#### EXERCISE REQUIREMENTS
Locate the word "answer" in the data below, then copy every line that holds it.
········
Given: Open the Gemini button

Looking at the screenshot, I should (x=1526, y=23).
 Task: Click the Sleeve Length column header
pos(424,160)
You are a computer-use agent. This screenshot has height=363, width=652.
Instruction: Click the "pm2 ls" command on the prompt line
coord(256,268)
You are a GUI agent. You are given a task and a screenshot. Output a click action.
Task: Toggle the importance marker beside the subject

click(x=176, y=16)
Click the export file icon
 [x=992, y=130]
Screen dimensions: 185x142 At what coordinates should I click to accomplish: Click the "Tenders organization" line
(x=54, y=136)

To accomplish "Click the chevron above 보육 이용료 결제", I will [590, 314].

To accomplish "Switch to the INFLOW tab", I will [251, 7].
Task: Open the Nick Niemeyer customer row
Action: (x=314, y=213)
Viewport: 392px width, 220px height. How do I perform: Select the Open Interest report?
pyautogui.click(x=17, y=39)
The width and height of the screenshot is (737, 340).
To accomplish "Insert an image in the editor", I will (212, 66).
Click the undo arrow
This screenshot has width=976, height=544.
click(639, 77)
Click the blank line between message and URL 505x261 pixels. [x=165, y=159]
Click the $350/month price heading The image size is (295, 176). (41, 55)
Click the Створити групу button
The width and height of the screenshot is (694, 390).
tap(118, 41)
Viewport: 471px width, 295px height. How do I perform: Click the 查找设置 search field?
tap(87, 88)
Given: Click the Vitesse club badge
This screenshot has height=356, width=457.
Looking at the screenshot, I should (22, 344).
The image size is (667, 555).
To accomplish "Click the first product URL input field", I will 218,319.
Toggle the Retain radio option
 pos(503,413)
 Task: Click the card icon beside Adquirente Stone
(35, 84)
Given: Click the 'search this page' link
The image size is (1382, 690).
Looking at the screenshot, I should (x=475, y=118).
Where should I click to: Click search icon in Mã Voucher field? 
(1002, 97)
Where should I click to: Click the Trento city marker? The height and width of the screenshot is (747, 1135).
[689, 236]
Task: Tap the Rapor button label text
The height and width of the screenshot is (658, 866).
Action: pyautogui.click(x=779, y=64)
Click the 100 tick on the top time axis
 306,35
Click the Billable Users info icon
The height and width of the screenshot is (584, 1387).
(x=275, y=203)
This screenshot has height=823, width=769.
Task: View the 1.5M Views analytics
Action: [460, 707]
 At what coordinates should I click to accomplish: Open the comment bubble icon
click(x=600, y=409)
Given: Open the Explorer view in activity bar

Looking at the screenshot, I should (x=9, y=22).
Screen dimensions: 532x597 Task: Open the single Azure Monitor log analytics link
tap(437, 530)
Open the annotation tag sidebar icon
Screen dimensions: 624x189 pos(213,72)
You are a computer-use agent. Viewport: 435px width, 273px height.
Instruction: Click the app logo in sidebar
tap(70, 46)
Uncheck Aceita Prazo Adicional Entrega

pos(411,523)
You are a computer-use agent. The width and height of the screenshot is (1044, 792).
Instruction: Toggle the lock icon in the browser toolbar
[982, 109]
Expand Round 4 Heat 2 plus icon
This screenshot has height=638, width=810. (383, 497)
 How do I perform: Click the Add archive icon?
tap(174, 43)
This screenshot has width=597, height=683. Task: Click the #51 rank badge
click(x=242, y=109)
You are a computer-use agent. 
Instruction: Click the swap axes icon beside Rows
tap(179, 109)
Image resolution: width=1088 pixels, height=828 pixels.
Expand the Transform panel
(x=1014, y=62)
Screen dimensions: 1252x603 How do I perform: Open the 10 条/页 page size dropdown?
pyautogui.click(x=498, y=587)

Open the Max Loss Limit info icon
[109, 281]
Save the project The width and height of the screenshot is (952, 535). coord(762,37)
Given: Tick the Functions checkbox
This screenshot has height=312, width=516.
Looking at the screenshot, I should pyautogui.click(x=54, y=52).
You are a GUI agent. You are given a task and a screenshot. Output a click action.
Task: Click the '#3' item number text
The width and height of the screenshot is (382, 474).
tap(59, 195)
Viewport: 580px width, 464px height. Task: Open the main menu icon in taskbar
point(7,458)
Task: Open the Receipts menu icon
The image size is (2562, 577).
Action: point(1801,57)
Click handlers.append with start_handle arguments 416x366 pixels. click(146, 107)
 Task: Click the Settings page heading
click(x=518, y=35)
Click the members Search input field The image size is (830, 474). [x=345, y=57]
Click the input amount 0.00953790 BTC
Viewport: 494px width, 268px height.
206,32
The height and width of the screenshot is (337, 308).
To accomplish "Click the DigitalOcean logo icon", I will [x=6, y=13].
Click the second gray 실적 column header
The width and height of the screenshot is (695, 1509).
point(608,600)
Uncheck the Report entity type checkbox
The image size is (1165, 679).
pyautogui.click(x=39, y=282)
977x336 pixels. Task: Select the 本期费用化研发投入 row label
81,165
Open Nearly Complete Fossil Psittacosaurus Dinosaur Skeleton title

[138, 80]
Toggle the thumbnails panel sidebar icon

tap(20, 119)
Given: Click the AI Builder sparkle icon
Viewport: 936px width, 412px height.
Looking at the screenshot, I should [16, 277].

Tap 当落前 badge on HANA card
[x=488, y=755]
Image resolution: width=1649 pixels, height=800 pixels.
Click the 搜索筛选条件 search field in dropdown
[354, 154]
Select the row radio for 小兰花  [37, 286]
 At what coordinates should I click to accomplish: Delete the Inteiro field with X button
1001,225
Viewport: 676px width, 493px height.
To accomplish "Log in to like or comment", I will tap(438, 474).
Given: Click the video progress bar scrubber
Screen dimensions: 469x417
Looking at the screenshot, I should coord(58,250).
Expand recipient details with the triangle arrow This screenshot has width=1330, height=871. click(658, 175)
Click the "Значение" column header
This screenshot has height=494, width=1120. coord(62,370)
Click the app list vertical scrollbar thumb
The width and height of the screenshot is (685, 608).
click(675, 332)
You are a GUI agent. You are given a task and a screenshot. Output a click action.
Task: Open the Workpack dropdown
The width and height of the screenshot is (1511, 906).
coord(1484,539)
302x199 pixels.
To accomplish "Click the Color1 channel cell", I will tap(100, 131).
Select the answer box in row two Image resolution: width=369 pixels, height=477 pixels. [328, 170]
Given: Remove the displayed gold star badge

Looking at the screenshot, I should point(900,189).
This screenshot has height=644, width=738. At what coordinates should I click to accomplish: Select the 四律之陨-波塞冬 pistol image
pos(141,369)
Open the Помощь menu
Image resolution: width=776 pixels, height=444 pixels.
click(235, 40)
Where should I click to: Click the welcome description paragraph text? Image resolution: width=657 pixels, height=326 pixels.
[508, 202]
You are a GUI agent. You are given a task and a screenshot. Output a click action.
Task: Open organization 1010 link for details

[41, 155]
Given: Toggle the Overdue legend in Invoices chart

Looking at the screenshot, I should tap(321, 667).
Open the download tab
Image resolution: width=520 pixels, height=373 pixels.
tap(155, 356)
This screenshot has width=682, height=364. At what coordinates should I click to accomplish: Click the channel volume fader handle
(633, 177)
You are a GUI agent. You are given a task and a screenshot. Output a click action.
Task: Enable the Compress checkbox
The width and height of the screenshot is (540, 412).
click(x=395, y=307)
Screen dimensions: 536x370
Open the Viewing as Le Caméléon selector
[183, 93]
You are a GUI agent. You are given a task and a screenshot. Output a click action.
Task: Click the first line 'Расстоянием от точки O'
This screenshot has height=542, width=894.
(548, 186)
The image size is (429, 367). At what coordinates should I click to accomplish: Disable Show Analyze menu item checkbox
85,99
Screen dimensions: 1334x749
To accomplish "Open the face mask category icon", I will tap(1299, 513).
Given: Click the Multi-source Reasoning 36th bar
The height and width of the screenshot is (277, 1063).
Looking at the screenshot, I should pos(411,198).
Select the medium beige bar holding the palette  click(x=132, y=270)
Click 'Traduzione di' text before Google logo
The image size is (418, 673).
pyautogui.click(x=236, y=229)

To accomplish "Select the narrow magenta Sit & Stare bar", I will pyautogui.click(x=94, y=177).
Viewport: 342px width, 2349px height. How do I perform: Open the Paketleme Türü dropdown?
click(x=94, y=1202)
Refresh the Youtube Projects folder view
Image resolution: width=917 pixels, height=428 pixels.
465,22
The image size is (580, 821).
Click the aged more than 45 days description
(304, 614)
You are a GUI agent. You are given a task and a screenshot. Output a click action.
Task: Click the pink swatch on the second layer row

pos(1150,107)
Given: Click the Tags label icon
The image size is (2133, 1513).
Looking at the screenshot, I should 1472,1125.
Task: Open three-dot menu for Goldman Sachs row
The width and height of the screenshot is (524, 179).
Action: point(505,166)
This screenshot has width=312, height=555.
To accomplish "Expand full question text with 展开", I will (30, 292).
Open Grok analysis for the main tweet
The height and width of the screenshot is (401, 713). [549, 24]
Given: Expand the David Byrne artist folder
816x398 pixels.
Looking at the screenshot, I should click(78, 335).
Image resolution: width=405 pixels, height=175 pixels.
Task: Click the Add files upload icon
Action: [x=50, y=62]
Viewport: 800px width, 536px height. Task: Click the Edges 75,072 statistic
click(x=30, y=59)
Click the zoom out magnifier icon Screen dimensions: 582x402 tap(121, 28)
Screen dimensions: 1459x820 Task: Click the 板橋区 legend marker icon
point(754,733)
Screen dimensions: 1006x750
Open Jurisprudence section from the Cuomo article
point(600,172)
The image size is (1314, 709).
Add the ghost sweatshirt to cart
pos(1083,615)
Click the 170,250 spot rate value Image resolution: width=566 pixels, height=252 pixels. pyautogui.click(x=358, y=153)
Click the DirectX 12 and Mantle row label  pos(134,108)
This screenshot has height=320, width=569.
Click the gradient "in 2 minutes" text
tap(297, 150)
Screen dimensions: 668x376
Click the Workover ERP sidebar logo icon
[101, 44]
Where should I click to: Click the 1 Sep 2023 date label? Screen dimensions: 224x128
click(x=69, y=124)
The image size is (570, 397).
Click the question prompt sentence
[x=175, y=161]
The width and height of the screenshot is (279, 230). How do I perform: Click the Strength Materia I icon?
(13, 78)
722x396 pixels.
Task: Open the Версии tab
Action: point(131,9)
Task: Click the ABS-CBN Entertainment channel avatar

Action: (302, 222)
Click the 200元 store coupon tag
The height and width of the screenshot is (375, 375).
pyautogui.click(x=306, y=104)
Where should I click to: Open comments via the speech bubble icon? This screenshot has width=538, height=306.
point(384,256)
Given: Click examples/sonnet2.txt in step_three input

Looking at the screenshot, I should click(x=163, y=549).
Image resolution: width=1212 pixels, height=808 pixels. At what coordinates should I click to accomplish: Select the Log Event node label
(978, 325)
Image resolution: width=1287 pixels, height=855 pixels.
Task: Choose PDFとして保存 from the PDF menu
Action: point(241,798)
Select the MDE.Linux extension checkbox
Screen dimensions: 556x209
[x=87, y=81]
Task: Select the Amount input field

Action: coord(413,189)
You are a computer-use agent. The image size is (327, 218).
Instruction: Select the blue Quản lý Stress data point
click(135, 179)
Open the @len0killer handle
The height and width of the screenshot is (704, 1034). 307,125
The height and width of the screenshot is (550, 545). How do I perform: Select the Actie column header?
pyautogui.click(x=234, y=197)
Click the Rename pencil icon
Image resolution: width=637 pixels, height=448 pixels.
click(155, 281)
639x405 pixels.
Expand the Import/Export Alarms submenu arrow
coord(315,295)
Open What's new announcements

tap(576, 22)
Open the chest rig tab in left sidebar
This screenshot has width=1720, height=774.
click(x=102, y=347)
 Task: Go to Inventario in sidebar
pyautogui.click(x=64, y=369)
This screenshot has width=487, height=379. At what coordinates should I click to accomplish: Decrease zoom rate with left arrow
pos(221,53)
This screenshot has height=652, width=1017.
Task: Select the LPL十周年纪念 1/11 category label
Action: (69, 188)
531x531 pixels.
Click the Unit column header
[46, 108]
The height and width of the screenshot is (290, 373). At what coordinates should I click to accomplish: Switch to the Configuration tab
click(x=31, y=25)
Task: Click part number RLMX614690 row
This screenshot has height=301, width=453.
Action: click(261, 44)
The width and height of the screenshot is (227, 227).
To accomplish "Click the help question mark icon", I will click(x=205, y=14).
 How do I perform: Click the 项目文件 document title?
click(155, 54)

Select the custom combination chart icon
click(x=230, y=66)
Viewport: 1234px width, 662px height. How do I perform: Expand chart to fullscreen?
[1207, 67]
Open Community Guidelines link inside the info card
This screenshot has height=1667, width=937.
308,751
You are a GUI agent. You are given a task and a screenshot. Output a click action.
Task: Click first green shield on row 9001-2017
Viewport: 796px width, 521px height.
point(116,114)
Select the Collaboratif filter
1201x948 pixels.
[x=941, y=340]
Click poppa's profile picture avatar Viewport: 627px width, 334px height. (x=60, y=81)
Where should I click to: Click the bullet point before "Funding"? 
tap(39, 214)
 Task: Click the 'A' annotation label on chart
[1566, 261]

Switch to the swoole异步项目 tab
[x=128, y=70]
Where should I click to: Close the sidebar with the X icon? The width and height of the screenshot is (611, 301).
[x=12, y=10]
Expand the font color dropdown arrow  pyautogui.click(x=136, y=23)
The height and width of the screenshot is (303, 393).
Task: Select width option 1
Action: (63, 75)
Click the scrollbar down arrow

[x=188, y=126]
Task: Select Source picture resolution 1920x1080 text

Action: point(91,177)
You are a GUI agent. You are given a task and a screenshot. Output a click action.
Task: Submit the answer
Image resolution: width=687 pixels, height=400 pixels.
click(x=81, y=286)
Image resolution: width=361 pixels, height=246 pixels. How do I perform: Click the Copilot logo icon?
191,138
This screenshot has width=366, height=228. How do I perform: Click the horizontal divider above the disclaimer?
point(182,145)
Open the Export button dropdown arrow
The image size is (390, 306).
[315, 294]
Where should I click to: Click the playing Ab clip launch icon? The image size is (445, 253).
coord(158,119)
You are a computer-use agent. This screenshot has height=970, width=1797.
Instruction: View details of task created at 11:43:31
········
#### TASK RESULT
Select the answer box in row two Image resolution: width=369 pixels, height=477 pixels. [328, 170]
Task: Submit the answer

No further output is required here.